"What's going on in China is a bit self-feeding, commodity prices are falling which is negative for China as an exporter and that's impinging on other investors' views on fundamental demand as China is also a big importer so the market grinds lower," Matthew Beesley, head of global equities at Henderson Global Investors, told CNBC's Worldwide Exchange on Monday.
"We've seen frenzy on the way up and frenzy on the way down and external investors don't quite know how to position themselves and really what the government is going to do in terms of support," he added.
Chinese stock markets have had a wild ride this year– with the benchmark Shanghai Composite stock index rising a hefty 60 percent in the first half of the year only to slide 30 percent since a June peak above 5,000 points.
Beijing meanwhile has stepped in with a number of measures in recent weeks to arrest the slide and, up until Monday's tumble, those steps appeared to help put a floor under the selling. Earlier this month, for instance, the Chinese Securities Regulator banned shareholders from selling large stakes in listed firms.

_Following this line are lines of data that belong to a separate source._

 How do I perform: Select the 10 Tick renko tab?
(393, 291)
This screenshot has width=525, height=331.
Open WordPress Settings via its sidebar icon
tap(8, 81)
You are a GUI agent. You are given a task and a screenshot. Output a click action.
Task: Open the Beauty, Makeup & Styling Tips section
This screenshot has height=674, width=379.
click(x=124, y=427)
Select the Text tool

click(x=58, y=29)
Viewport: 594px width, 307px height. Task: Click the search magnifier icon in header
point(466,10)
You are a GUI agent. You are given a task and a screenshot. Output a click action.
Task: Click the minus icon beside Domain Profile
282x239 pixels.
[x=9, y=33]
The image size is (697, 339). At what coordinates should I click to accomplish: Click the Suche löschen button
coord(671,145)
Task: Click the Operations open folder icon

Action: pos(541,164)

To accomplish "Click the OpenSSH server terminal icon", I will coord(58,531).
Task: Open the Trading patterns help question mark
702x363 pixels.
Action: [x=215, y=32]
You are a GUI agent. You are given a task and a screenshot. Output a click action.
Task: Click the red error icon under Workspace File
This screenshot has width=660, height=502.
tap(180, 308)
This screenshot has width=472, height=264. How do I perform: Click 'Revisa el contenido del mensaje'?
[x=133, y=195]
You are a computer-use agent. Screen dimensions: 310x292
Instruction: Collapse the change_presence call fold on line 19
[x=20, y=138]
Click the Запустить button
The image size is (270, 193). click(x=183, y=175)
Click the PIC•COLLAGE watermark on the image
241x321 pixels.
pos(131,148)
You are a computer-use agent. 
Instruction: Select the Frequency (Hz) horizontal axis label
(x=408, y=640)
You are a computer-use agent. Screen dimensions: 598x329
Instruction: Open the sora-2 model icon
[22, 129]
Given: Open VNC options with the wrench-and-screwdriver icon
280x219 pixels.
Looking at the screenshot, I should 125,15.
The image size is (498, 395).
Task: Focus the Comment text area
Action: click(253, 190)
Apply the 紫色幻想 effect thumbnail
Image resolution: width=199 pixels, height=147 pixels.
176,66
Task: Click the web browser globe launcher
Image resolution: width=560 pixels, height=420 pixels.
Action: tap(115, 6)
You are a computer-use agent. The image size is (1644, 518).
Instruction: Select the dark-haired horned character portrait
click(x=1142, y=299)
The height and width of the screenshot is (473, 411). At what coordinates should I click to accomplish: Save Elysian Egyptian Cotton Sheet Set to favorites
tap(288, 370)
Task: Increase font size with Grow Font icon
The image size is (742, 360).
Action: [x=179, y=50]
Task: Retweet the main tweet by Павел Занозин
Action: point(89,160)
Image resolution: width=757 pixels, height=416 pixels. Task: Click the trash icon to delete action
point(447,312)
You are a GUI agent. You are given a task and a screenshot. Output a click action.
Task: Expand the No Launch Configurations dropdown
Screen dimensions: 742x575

Following Monday's rout, the regulator said the Chinese government would increase its stock purchases in a bid to prop up the market and that the possibility of "malicious" shorting of stocks was being investigated, according to Dow Jones.
"I think the most interesting thing about today is that there was talk about China pulling back from supporting stocks," Peter Boockvar, chief market analyst at the Lindsey Group, told CNBC's "Squawk Box."
"The stock market is its own animal, just like the rally didn't reflect anything nor does the decline," he added.